A CEO of a real estate investment management company wonders what's going on: "Should we be worried? Can you believe the outrageously high appraisals? It's all cap rate driven."
The stock market has gyrated in a narrow range, but now trends decidedly lower. Analysts are worried that the market is overpriced as the world economy slides on the slick of well-deserved concern about China.
And China? Is it a black box, a house of cards, a demographic time bomb, a Love Canal of a country or the 21st century global economic engine? While you decide, its current troubles help tank worldwide commodity prices.
Our friends in Saudi Arabia have been doing a good job further damping energy markets to strangle the once burgeoning U.S. energy patch by keeping oil prices low, while they step up tensions with nemesis Iran in the already chaotic Middle East. Do we have any more American universities or museums that want to open satellites in Abu Dhabi or some other sand dune location? Sorry for that digression.

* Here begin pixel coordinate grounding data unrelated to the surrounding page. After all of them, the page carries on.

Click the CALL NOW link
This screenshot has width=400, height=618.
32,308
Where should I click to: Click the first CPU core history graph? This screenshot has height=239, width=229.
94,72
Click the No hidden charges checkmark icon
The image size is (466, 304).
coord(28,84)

And Donald Trump thinks we have a border crisis with Mexico. Most Euro countries have never really recovered from the big recession and are more vulnerable now to a downturn, because of enduring weakness as well as their very real refugee challenge. They are another drag.
So back to our CEO… Sure real estate gains have been mostly cap rate driven—national office markets still register mid-teen vacancies and bricks and mortar retailers are feeling a bit hungover after the Christmas binge of e-buying at their expense… While the office market has improved in 24-hour cities, a market peak approaches and unproven tech company newbees with questionable long-term prospects have been driving leasing in many hot spots… Google, Facebook and Amazon outperform, but then there is Yahoo… Foreign money, some of it dirty, has poured into residential looking for a safe home… To crack down on the money laundering, the U.S. Treasury Department will require offshore buyers of expensive ($3 million plus) homes and condos to reveal themselves rather than allowing them to hide behind complicated shell companies or straw buyer schemes, according to the New York Times. The super luxury residential market had started to cool off any way—as money isn't worth as much in Russia, South America and China… All this is happening just as developers accelerate construction on more expensive apartment condo projects citing significant demand and rent upticks… But the need is for new middle-income and affordable rental housing where increasing numbers of working class folk feel priced out even with a 5% unemployment rate… Middle market projects in which people actually live don't score the profits in the big cities with sky high land costs. So the pied-de terre luxury end looks like it will soon become overbuilt in New York and Miami among other places, while demand increases overall and is largely unmet. Probably the best bet for the year is buying or holding existing Class B and C apartments, executing value-add strategies and playing into the leasing demand—these properties will be safe cash cows through any downturn.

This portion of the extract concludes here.